Hunt made a gagging sound. “Can you two please be normal for five minutes? Some of us are single and suffering.”

“Find a mate,” Knox suggested without lifting his head from my neck.

“Working on it. The ladies of Ravenshollow are proving difficult to impress.”

“Maybe try showering more than once a week,” Noah offered.

“I shower plenty. I’m just selective about which day.”

Isabella was fuming. I could see it in the rigid set of her shoulders, the way her jaw had tightened, the barely contained fury behind her pretty blue eyes. Good. Let her be furious. Let her see exactly where she stood in this pack and in this family.

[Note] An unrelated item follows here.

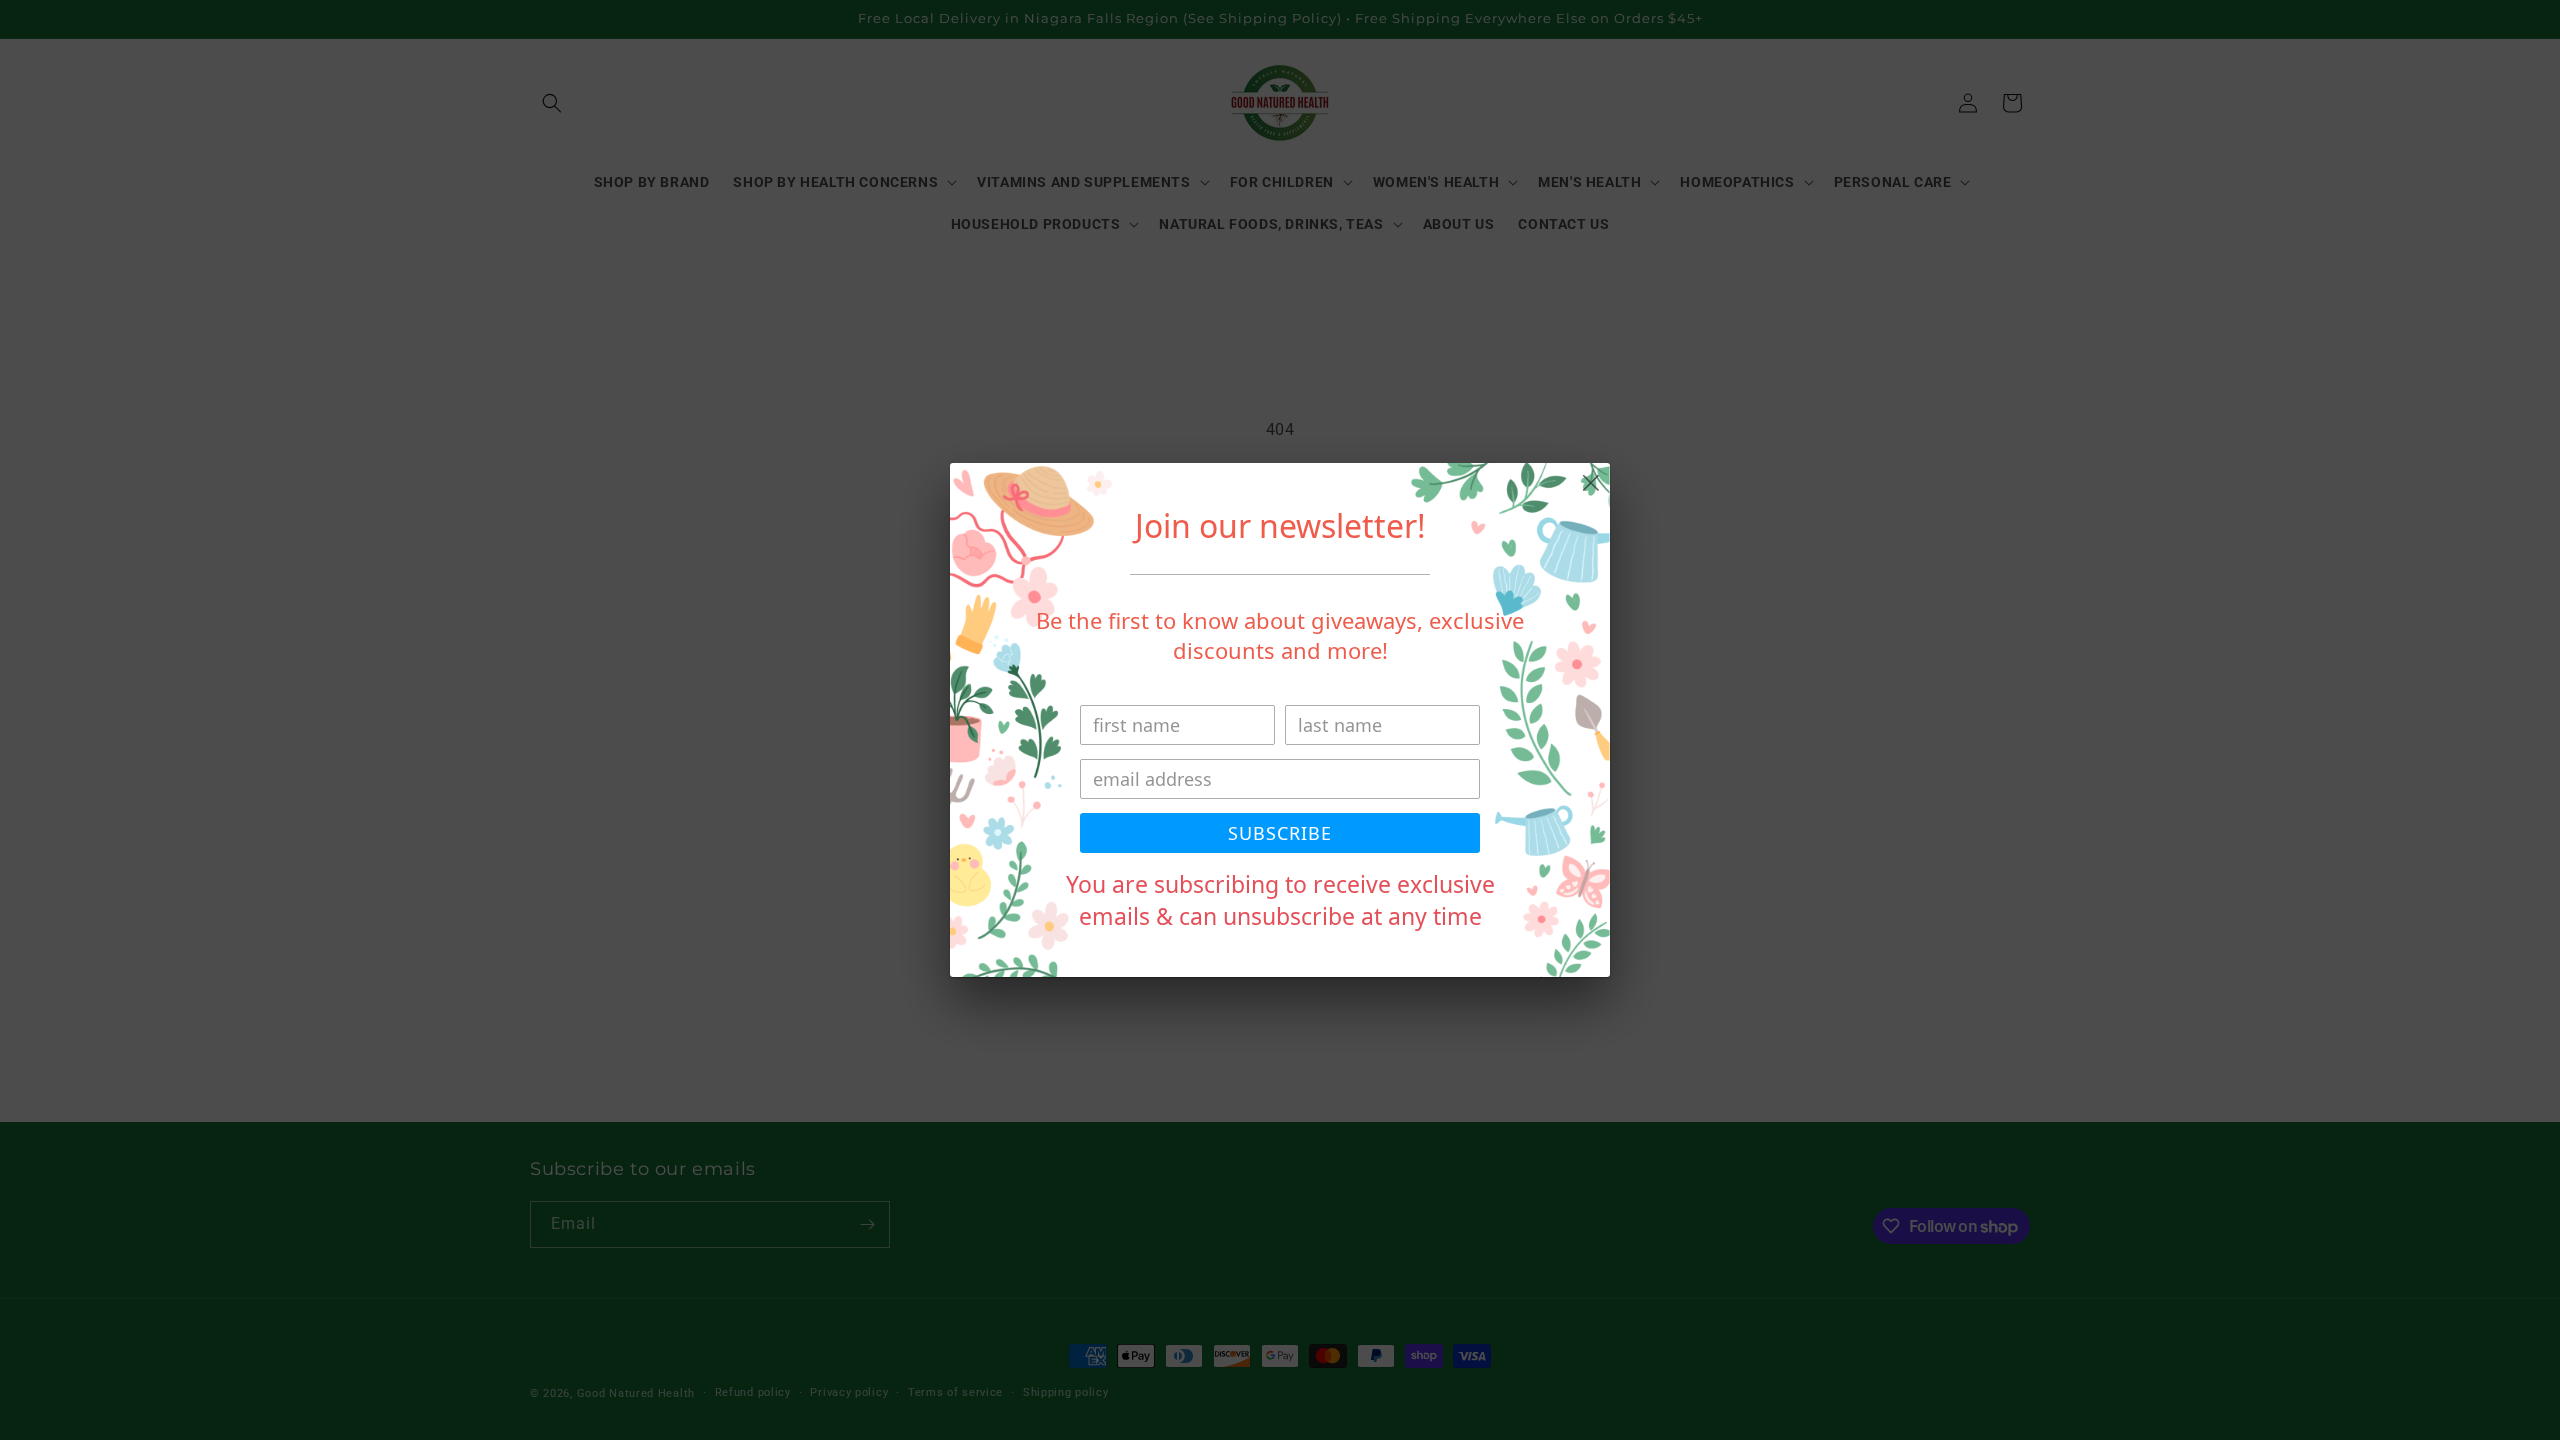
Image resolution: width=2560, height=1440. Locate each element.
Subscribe (1280, 833)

We moved to the dining room where the rest of the family was already gathering. The twins had claimed seats next to their grandparents, chattering away about their day while Serena and Marcus listened with indulgent smiles. William and Margaret Crane sat across from them, watching the chaos with expressions that suggested they weren’t used to children being quite so... energetic.

I settled into my usual seat with Knox on one side and Hunt on the other. Isabella somehow ended up directly across from me, her blue eyes fixed on my face with an intensity that made me want to throw something at her.

Dinner was tense despite everyone’s best efforts to make small talk. The Cranes asked polite questions about pack business. Serena and Marcus talked about their travels. Hunt kept the twins entertained with increasingly ridiculous faces across the table.

I was just starting to relax, just starting to think maybe this dinner wouldn’t be terrible, when Isabella dropped her bomb.

“I’ve been thinking,” she said, her voice carrying across the table, “about staying here for a while. A few months, maybe. To reconnect with old friends and see how the pack has changed.”

The table went quiet.

My eyes snapped to Isabella, who was already staring back at me with a challenge in her gaze. She knew exactly what she was doing. She knew how this would land.

A few months. She wanted to stay here for a few months. In my pack. Near my mate. The mate she’d apparently had a crush on since childhood.

“That’s wonderful!” Serena exclaimed, her face lighting up. “We’d love to have you, wouldn’t we, Knox?”

Knox’s hand found my thigh under the table, squeezing gently. A reassurance. A silent promise that this meant nothing.